_TRECHO DE ORIGEM_.
________
Era novembro de 2014. Primeiro fim de semana. Plena campanha da Dilma. Fim de tarde na RPPN dele, a Linda Serra dos Topázios. Jaime e eu começamos a conversar sobre a falta que fazia termos acesso a um veículo independente e democrático de informação.

Resolvemos fundar o nosso. Um espaço não comercial, de resistência. Mais um trabalho de militância, voluntário, por suposto. Jaime propôs um jornal; eu, uma revista. O nome eu escolhi (ele queria Bacurau). Dividimos as tarefas. A capa ficou com ele, a linha editorial também.

Correr atrás da grana ficou por minha conta. A paleta de cores, depois de larga prosa, Jaime fechou questão – “nossas cores vão ser o vermelho e o amarelo, porque revista tem que ter cor de luta, cor vibrante” (eu queria verde-floresta). Na paz, acabei enfiando um branco.
________
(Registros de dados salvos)
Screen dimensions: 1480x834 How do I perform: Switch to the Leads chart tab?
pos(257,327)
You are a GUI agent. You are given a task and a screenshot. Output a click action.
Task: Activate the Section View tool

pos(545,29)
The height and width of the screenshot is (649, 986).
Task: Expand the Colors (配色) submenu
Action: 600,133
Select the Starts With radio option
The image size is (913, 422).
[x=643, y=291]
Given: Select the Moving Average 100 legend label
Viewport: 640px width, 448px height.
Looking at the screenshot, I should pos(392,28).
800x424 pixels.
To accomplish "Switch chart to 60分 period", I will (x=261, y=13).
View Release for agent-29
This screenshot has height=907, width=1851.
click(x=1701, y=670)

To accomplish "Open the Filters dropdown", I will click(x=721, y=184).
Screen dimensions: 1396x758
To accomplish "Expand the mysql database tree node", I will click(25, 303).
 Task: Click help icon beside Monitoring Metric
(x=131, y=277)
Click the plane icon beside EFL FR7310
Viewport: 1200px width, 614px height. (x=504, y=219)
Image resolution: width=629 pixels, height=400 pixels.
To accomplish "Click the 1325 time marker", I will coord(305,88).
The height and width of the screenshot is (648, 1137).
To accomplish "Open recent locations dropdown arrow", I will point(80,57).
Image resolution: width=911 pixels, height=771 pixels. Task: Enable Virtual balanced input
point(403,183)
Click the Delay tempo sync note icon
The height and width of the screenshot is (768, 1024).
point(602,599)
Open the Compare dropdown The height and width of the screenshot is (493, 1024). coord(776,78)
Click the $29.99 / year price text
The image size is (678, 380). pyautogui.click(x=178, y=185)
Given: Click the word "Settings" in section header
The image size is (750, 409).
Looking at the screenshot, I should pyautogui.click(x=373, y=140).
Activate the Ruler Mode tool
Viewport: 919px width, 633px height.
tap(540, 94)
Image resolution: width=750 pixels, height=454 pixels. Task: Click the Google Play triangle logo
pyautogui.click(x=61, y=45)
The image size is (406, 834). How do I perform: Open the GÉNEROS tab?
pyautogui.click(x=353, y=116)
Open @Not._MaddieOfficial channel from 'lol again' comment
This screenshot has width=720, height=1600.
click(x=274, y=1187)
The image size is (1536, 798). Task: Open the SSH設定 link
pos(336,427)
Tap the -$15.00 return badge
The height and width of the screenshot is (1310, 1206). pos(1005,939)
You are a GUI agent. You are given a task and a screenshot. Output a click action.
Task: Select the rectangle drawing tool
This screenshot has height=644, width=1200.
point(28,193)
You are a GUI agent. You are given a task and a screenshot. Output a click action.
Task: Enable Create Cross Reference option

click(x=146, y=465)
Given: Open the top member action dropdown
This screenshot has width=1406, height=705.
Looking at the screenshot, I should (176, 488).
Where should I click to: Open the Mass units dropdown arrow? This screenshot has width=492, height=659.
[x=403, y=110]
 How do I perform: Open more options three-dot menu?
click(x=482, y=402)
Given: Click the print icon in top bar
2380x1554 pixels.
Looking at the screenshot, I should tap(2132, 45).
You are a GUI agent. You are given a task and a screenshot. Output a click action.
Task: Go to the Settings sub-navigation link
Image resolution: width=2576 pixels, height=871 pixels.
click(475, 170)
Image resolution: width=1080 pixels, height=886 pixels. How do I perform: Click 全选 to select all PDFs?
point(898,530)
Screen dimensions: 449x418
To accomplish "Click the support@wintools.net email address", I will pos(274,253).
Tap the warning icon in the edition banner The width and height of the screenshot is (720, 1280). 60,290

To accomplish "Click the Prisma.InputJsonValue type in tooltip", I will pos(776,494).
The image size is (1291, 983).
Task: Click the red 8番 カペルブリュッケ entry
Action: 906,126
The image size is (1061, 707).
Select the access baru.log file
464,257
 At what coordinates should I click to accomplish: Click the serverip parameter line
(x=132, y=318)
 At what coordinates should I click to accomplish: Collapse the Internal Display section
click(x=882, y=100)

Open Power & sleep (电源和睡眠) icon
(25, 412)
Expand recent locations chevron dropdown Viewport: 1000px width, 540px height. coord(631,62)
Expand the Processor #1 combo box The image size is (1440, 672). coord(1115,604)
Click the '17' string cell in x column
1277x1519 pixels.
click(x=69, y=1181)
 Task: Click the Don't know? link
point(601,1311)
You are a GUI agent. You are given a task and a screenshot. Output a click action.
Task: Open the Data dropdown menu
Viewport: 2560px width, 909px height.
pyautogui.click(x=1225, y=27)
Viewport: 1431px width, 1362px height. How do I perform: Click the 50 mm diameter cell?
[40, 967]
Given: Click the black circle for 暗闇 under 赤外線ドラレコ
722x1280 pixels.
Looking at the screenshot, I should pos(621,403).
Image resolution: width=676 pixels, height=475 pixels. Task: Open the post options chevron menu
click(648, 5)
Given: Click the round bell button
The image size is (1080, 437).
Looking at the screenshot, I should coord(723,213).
________
_O QUE FAZER_. De acordo com o trecho, quais cores Jaime definiu para a revista? Responda com base somente no trecho.

_RESULTADO DA TAREFA_. Vermelho e amarelo.